> THE TASK: Only the lines below between the ones containing "Task: Expand Peripheral" and "Image resolution: width=795", inclusive, are to be reproduced, each exactly as it stands.

> TASK DATA:
▼▼▼

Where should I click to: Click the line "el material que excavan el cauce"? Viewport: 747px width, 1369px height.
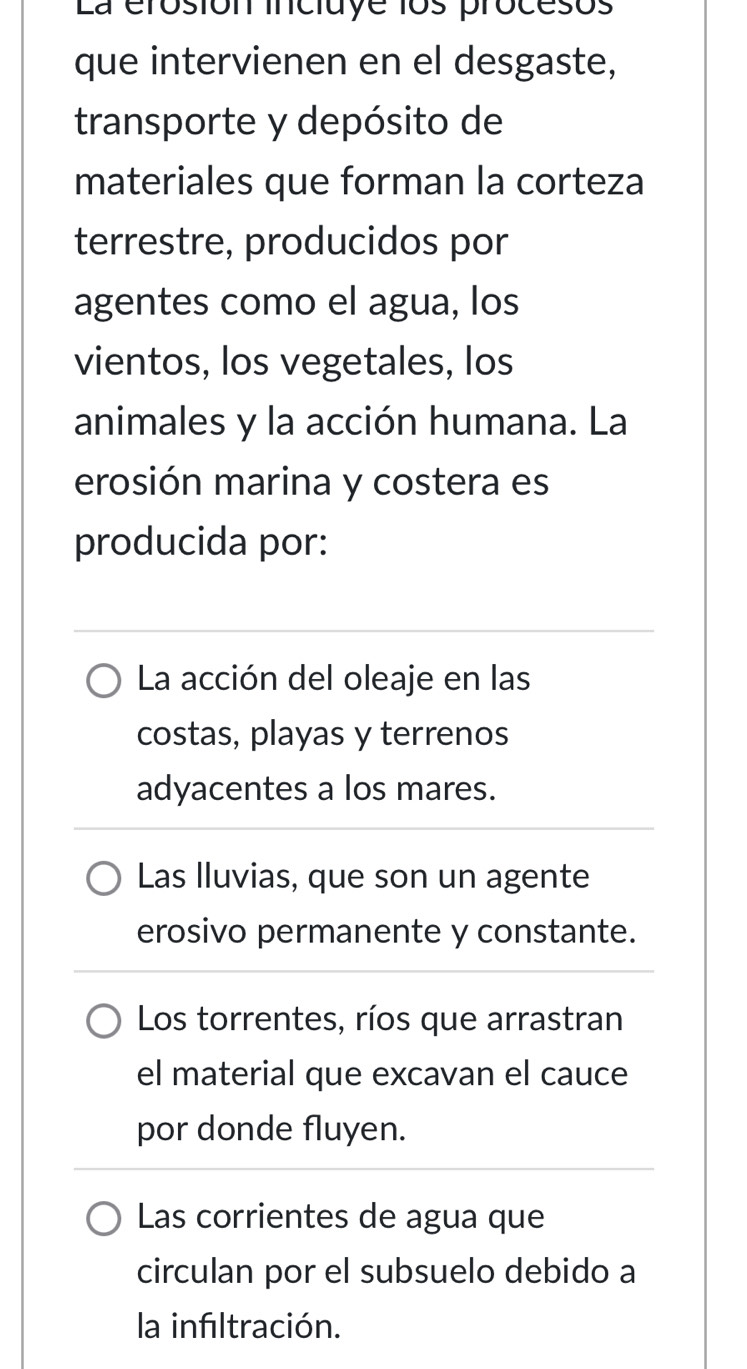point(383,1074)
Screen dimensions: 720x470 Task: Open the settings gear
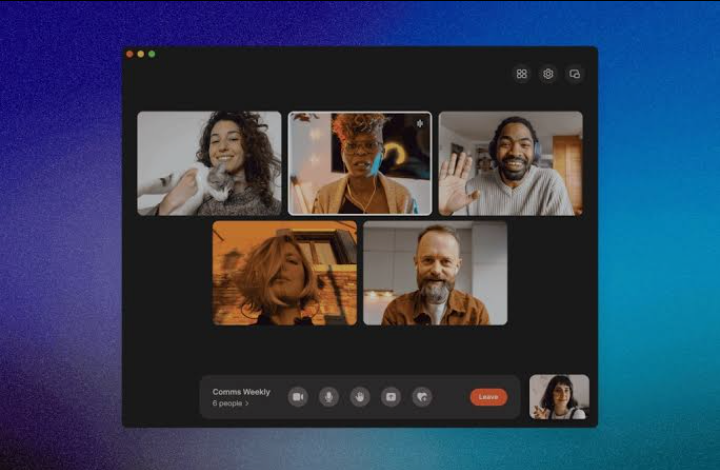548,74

▲▲▲
▼▼▼

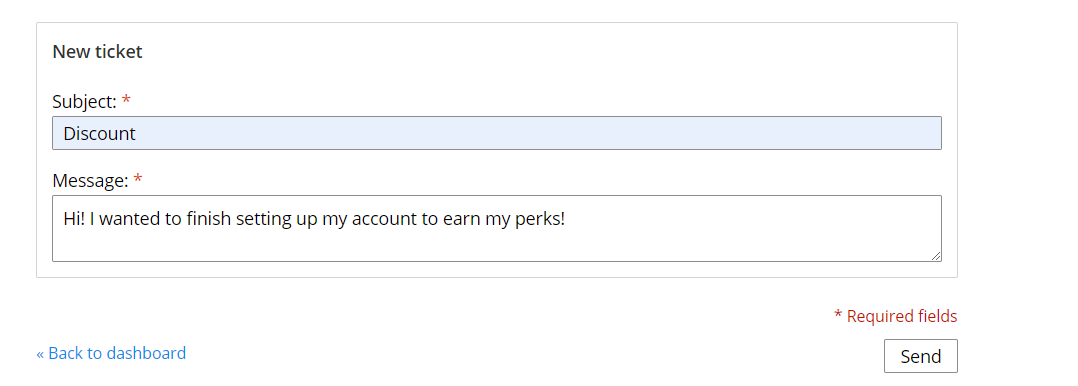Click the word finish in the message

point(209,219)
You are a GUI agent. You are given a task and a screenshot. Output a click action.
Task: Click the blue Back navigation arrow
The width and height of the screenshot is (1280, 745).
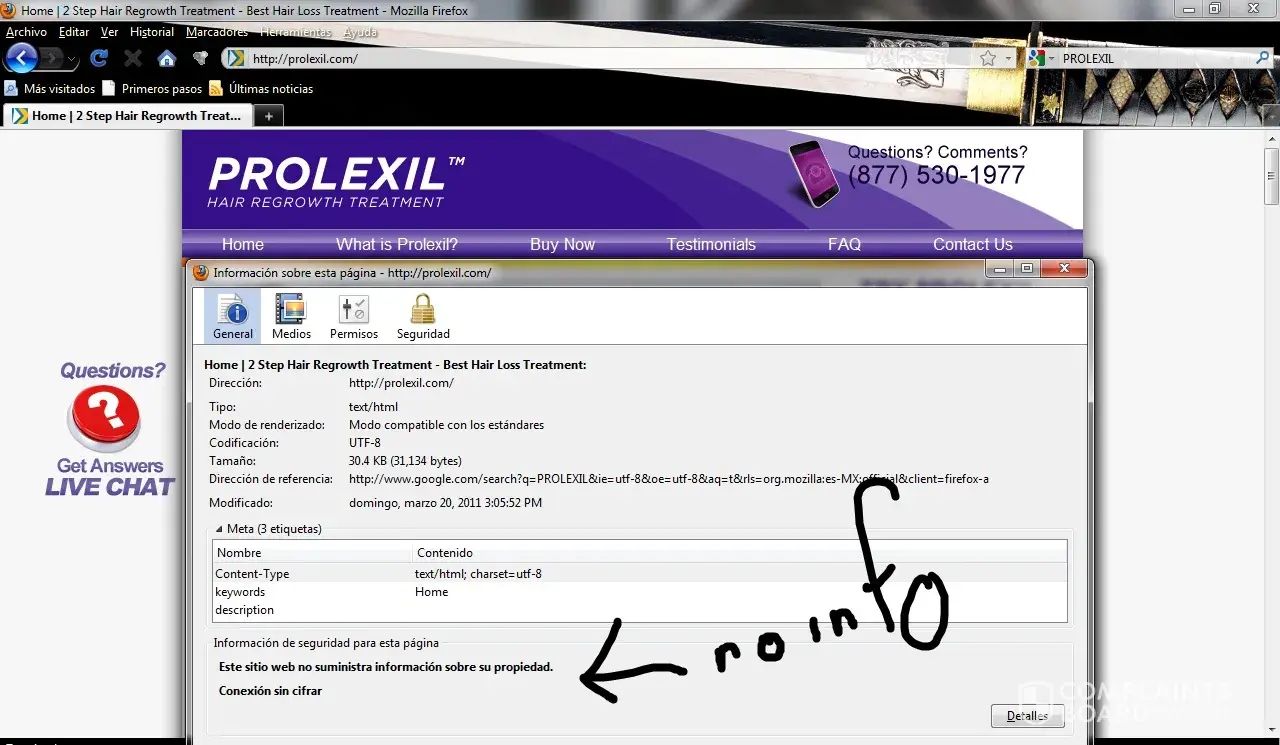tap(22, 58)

▲▲▲
▼▼▼

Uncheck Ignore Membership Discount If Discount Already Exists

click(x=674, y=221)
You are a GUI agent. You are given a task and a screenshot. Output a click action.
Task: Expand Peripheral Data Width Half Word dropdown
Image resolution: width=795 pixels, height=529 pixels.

▲▲▲

> COMPLETED EXERCISE:
Task: Expand Peripheral Data Width Half Word dropdown
Image resolution: width=795 pixels, height=529 pixels.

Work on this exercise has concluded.